Advisory Committee Chair

Frederick Goldman

Advisory Committee Members

Tim Townes

Thomas Ryan

Selvarangan Ponnazhagan

Christopher Klug

Document Type


Date of Award


Degree Name by School

Doctor of Philosophy (PhD) Heersink School of Medicine


In this dissertation, we sought to determine if a sub-myeloablative conditioning regimen followed by bone marrow transplantation/hematopoietic stem cell transplantation (HSCT) using syngeneic donor cells could facilitate donor chimerism using a clinically relevant mouse model of sickle cell disease (SCD). This pre-clinical study determined the feasibility of using sub-myeloablative conditioning in the context of autologous HSCT. The prospect of using less-intense conditioning is particularly appealing in the era of modern gene-editing technologies since its extension to use in humans will allow for HSCT to be less toxic and hence be applicable in all patients.

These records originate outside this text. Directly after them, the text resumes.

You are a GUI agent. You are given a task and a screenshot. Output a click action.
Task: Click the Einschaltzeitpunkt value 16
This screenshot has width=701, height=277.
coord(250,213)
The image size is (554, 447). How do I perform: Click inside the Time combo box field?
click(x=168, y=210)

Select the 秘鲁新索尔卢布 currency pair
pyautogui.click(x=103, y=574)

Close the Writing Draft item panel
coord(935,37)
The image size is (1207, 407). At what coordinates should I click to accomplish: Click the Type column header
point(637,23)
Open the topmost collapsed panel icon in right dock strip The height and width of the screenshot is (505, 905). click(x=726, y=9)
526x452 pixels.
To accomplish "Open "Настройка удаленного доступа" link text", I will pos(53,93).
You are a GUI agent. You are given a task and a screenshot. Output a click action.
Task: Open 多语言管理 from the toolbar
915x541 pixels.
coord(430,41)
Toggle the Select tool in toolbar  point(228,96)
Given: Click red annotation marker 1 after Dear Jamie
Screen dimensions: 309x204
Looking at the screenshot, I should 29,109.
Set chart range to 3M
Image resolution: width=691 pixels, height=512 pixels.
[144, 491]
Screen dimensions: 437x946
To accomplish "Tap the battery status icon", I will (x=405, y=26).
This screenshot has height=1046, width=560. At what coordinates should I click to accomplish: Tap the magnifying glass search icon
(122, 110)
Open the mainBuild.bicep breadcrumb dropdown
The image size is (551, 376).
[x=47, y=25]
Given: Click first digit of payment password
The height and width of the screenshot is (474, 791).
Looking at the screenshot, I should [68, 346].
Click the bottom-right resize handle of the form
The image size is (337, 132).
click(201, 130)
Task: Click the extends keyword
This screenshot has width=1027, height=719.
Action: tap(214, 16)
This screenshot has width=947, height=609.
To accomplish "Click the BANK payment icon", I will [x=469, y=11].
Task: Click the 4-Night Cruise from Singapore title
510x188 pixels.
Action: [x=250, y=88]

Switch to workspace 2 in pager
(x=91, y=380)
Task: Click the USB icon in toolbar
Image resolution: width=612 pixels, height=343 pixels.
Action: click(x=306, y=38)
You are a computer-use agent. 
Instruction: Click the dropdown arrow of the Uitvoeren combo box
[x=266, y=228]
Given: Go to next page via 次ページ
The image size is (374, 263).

We showed that using a sub-myeloablative dose of treosulfan (3.6 g/kg), an alkylating agent with low extramedullary toxicity profile, followed by transplantation with syngeneic bone marrow donor cells permitted long term mixed-donor chimerism and reversed the SCD phenotype in all mice. Chimeric mice showed significant improvement in hematologic parameters, normalization of urine osmolality and improvement in organ pathology. Importantly, treosulfan-treated SCD mice also had preserved fertility. We also investigated the feasibility of another sub-myeloablative conditioning regimen using the combination of treosulfan and anti-c-kit (ACK2) antibody. The maximum tolerable doses of these agents in combination was determined (treosulfan at 3 g/kg and ACK2 at 200 µg) and used to assess donor chimerism. This combinatorial regimen could not facilitate donor chimerism in SCD mice. Next, we examined if ACK2 can be used for targeted depletion of c-kit+ cells in the marrow of SCD mice. For this purpose, we first determined the ability of ACK2 in targeting c-kit+ cells in the marrow of SCD mice using PET/CT imaging and bio-distribution studies. These studies showed localization of ACK2-89Zr in the target organ, bone marrow and in lungs, liver and spleen. Localization in liver and spleen suggest that the clearance pathway was through these organs. In conclusion, this pre-clinical study points to the potential of using sub-myeloablative conditioning regimen in enabling long term erythroid chimerism in an autologous HSCT setting in SCD.